# Will DirecTV still activate a DirecTivo?



## Phil T (Mar 25, 2002)

I have three DirecTivo's that were deactivated from my account about two years ago. My daughter is moving back and I need a SD DVR for her room. Will DirecTV still activate one? I would put it on an old legacy dish, but don't want to go to the trouble if they won't.


----------



## The Merg (Jun 24, 2007)

We have been told that DirecTV has a new policy of not activating old legacy receivers of which the DirecTivos would be included. You can give it a try. The worse they will say is no.

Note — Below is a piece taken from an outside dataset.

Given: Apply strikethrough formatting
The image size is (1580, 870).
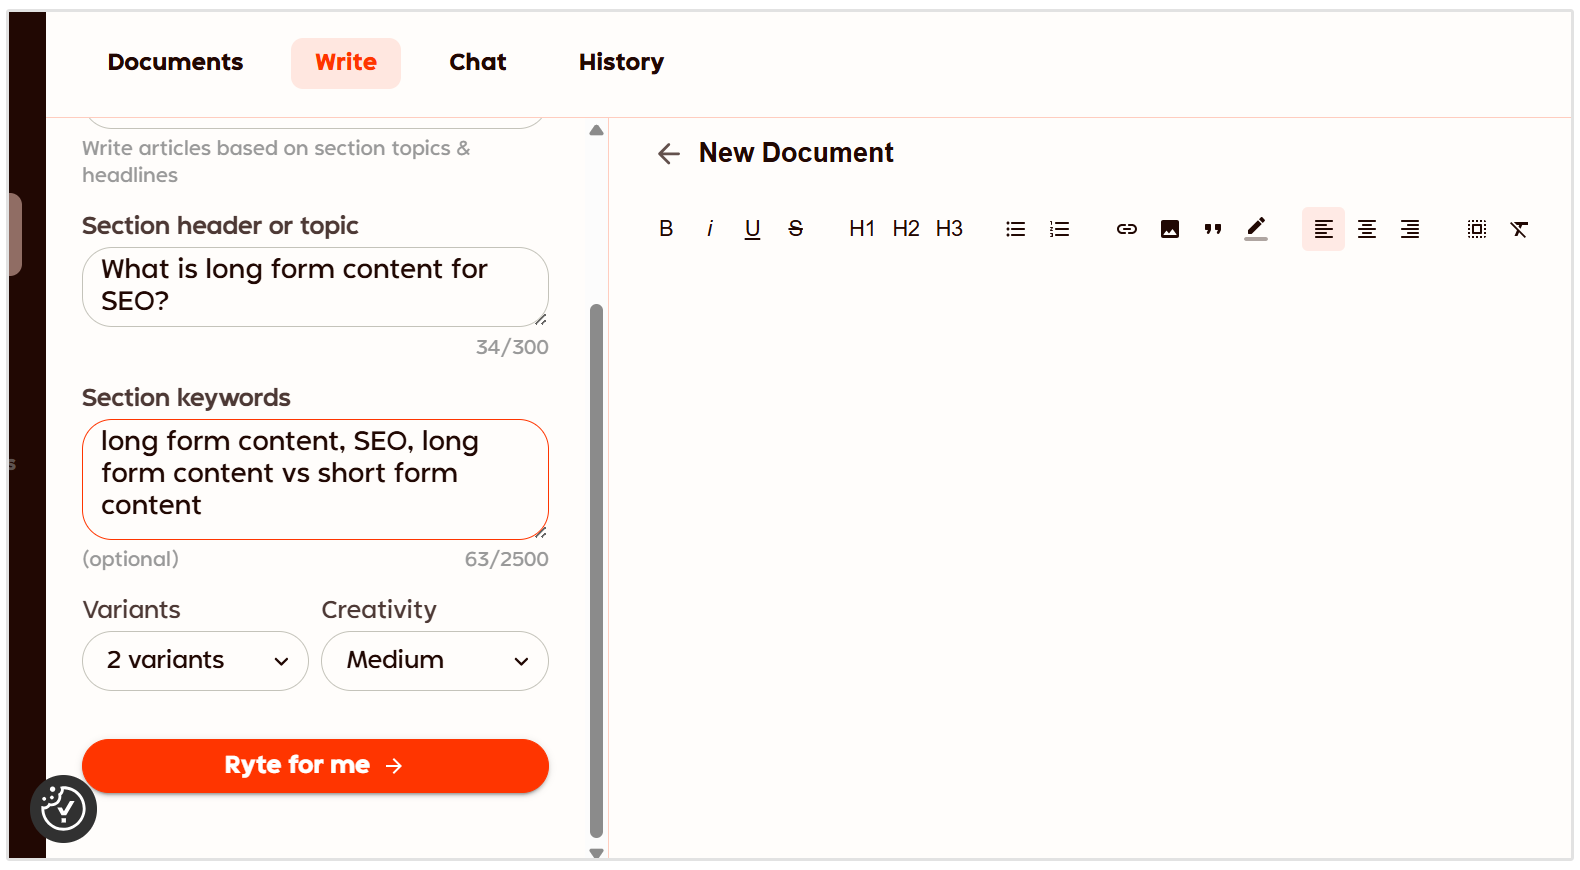Looking at the screenshot, I should click(x=796, y=229).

If at that time you don't want to lease a new receiver from DirecTV and reset your commitment, you can look at purchasing an owned R15 or R16 via ebay or Craigslist. Prior to making a purchase, get the Receiver ID and verify with the Access Card Team at DirecTV that the receiver is owned and that it can be activated. You would also need to get new Access Card for $20.

- Merg


----------



## Herdfan (Mar 18, 2006)

I thought the prohibition was on activating legacy receivers that did not have a RID? This would include most of them but IIRC the R10 does have a RID.

I may be wrong.


----------



## The Merg (Jun 24, 2007)

Herdfan said:


> I thought the prohibition was on activating legacy receivers that did not have a RID? This would include most of them but IIRC the R10 does have a RID.
> 
> I may be wrong.


You might be right about that. I can't remember the exact definition that was used for legacy receiver.

- Merg


----------



## codespy (Mar 30, 2006)

The Merg said:


> You might be right about that. I can't remember the exact definition that was used for legacy receiver.
> 
> - Merg


I thought legacy was a receiver that did not have the Advanced Program Guide? Those no longer can be activated.


----------



## matt (Jan 12, 2010)

My understanding is that the official policy is that receivers without RIDs can't be activated unless they were active on the account before the new policy, and that receivers with RIDs are still good to go.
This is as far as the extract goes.